Chevron’s acquisition of Noble Energy launched an ongoing M&A frenzy in the U.S. shale patch as companies look to consolidate to cut costs while adding immediately cash-flow-positive resources to their portfolios. For Chevron, the US$5-billion all-stock deal to take over Noble Energy was not only about adding acreage in the DJ and Permian basins.
Through the transaction, the U.S. supermajor is gaining more exposure to natural gas assets in the Eastern Mediterranean, including a large stake in Israel’s biggest gas field, which started production in December 2019.
The already producing Leviathan gas field, the biggest energy project in Israel ever, is diversifying Chevron’s portfolio with more natural gas resources and a position in the eastern Mediterranean very close to the Middle East and European gas markets.
The timing of the U.S. supermajor’s bet on natural gas in the Eastern Mediterranean coincides with expectations that gas will play a major role in supporting the growing share of renewables in Europe amid the European Union’s (EU) push to bet heavily on renewable energy sources to reach carbon neutrality by 2050 under the European Green Deal.
Chevron’s timing for expanding in the Middle East is also very good from a political standpoint. Israel and two Arab countries have recently agreed to normalize relations in what could turn out to be positive momentum for growing the relations between formerly hostile nations through energy.
Last but not least, by taking over Noble Energy’s producing assets in the Eastern Mediterranean, Chevron expects strong cash flow and returns in the near term, while capital expenditure requirements will be low.
“Noble Energy brings low-capital, cash-generating offshore assets in Israel, strengthening Chevron’s position in the Eastern Mediterranean,” Chevron said earlier this month, announcing it had completed the acquisition.
From The Permian To The Middle East
Chevron, like all U.S. companies, cut capex in the Permian early this year in response to the market conditions and plummeting oil prices. Chevron cut in March its guidance for 2020 organic capital and exploratory spending by 20 percent to US$16 billion, including a US$2-billion cut in upstream unconventionals, primarily in the Permian Basin.
Prompted by the oil price collapse, Chevron is diversifying its portfolio with gas assets outside the U.S. to seize opportunities in the growing natural gas markets in Europe and the Middle East as global gas demand growth is expected to be higher than oil demand growth, both in the near future and in the long term.

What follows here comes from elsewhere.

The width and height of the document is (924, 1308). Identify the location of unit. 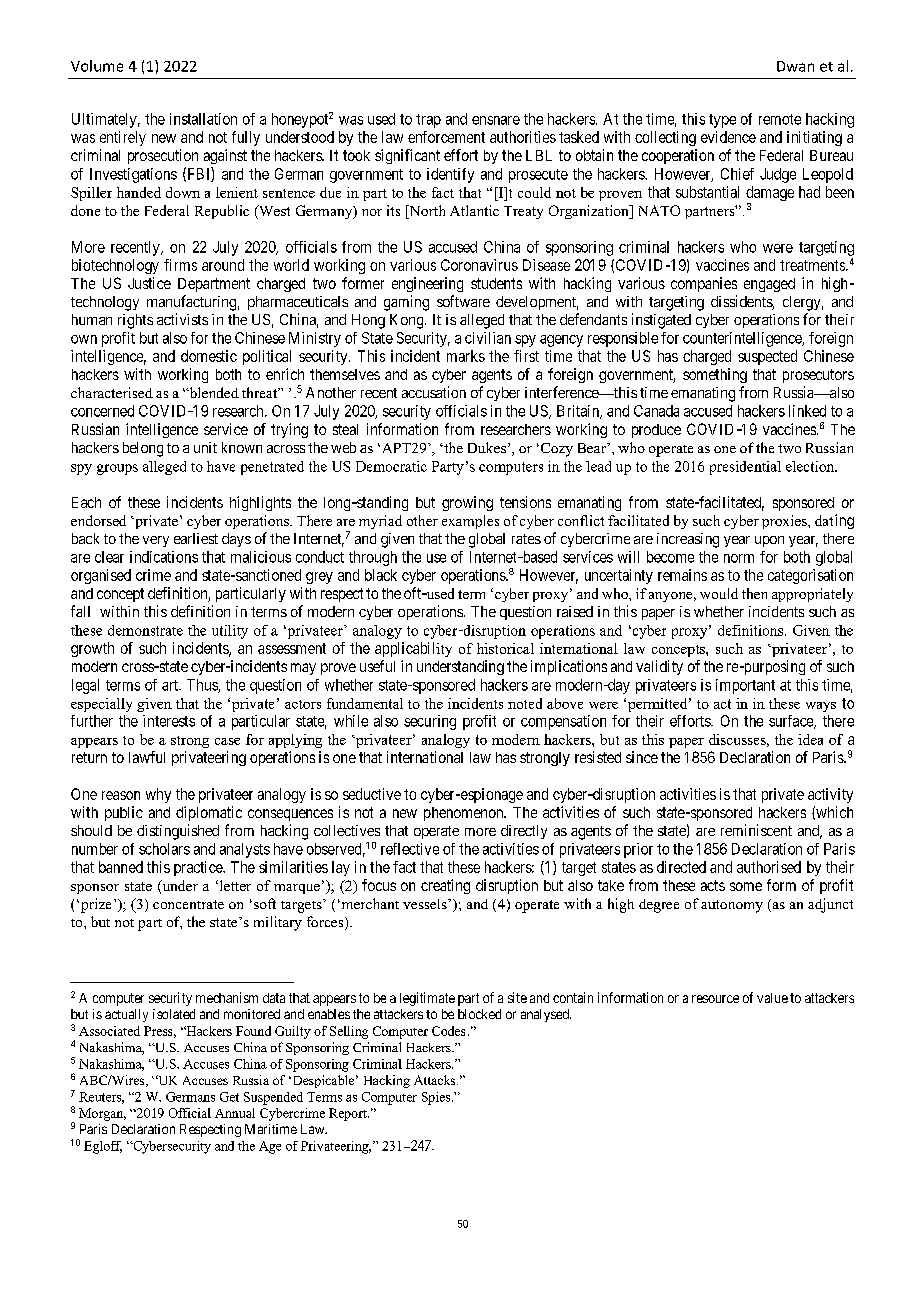
(205, 447).
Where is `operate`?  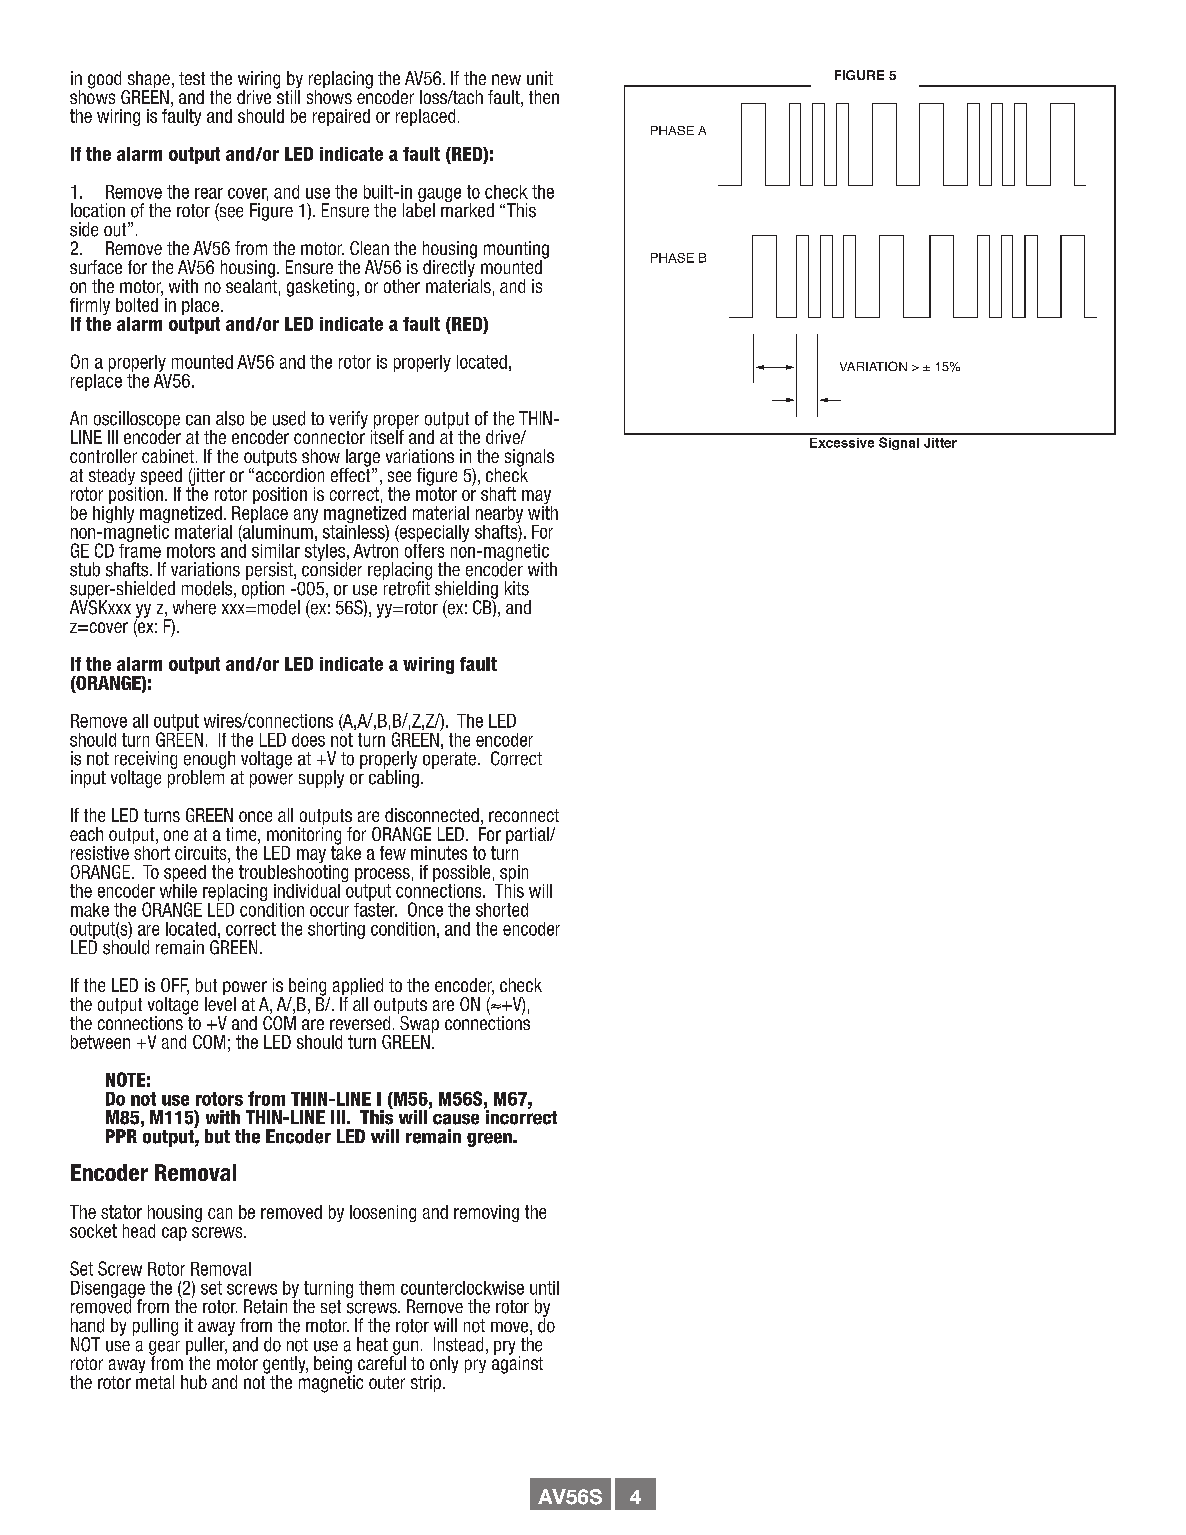
operate is located at coordinates (449, 760).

What’s more, Chevron’s newly-acquired assets in the Eastern Mediterranean will not be capital-intensive in the near term.

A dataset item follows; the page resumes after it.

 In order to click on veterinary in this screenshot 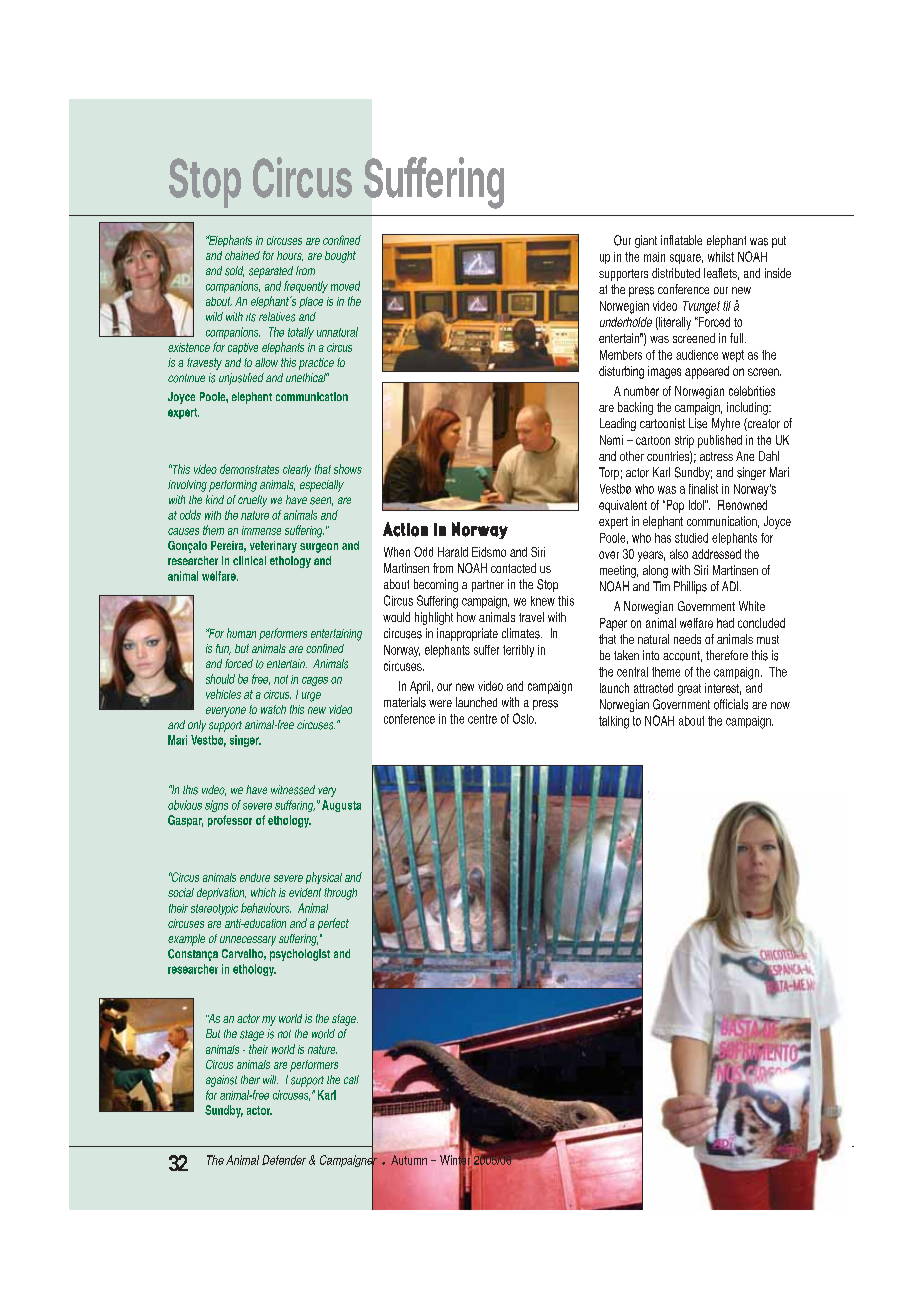, I will do `click(273, 547)`.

“At a time when cash flow matters, that’s a very appealing attribute,” Chevron’s chairman and chief executive Mike Wirth told Reuters in an interview published this week.
Eastern Mediterranean Draws More Interest From Majors
Interest in the Eastern Mediterranean has increased in recent years, and Chevron sees the area as a promising province for additional natural gas discoveries.

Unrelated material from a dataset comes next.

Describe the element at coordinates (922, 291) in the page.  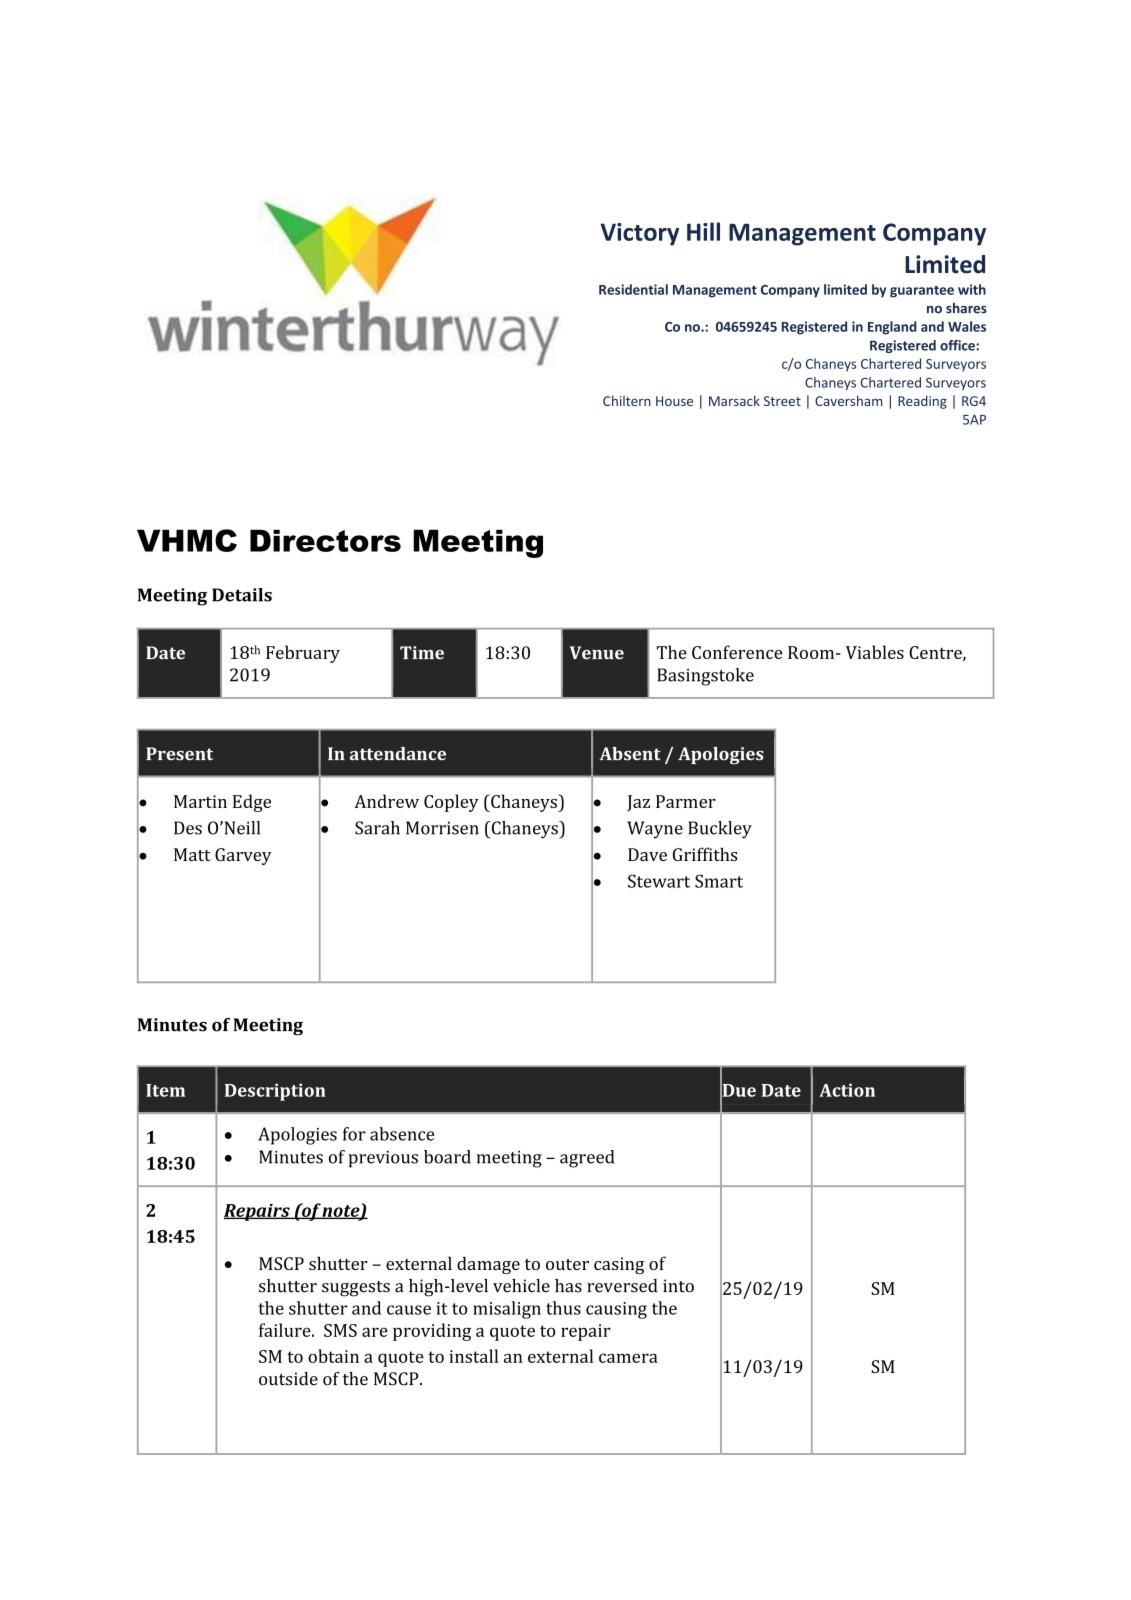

“We like the Eastern Med. It’s becoming quite a prospective province, an area that perhaps had been a little bit underexplored historically,” Wirth said at the Energy Intelligence Forum earlier this month.
Since Italy’s major Eni discovered the giant Zohr gas field offshore Egypt in 2015, the Eastern Med has attracted more interest from international oil companies.
“Five years ago the Eastern Med wasn’t viewed as endowed from a resource standpoint as I think most people would say today. That’s a fundamental shift,” Wirth told Reuters.
Arab-Israel Rapprochement Could Help Energy Projects In East Med
Companies such as Chevron also see the recent normalization of relations between Israel and the United Arab Emirates (UAE) and Bahrain as positive for energy projects. Israel also has normalized relations with Egypt and Jordan, and, thanks to Chevron’s new asset—the Leviathan gas field—started exporting natural gas to Egypt and Jordan in January this year.
“This move also allows Israel to export some of its natural gas to Europe through Egypt’s LNG facilities, and promote Egypt’s status as a regional gas hub,” the Israeli energy ministry said in mid-January.
The deal under which Israel will export natural gas to Egypt has been described by Israeli officials as one of the most important bilateral agreements since the two countries made peace 40 years ago.
“I would say that the ties between countries are moving in a positive direction,” Chevron’s Wirth said at the Energy Intelligence Forum, commenting on the relations in the Middle East.
“These things aren’t a straight line. They can go up and down. But we see a lot of positives to support the development of commercial ties between countries, and energy can be a very important component of that,” Chevron’s top executive said.
Chevron is also interested in partnering with Qatar in its plans for a major expansion of its liquefied natural gas (LNG) production and exports, Wirth said.
After the downturn is over, Chevron could be well-positioned to further develop natural gas resources in the Eastern Mediterranean, diversifying its strategic position in U.S. shale with opportunities to sell gas to the Middle Eastern and European markets.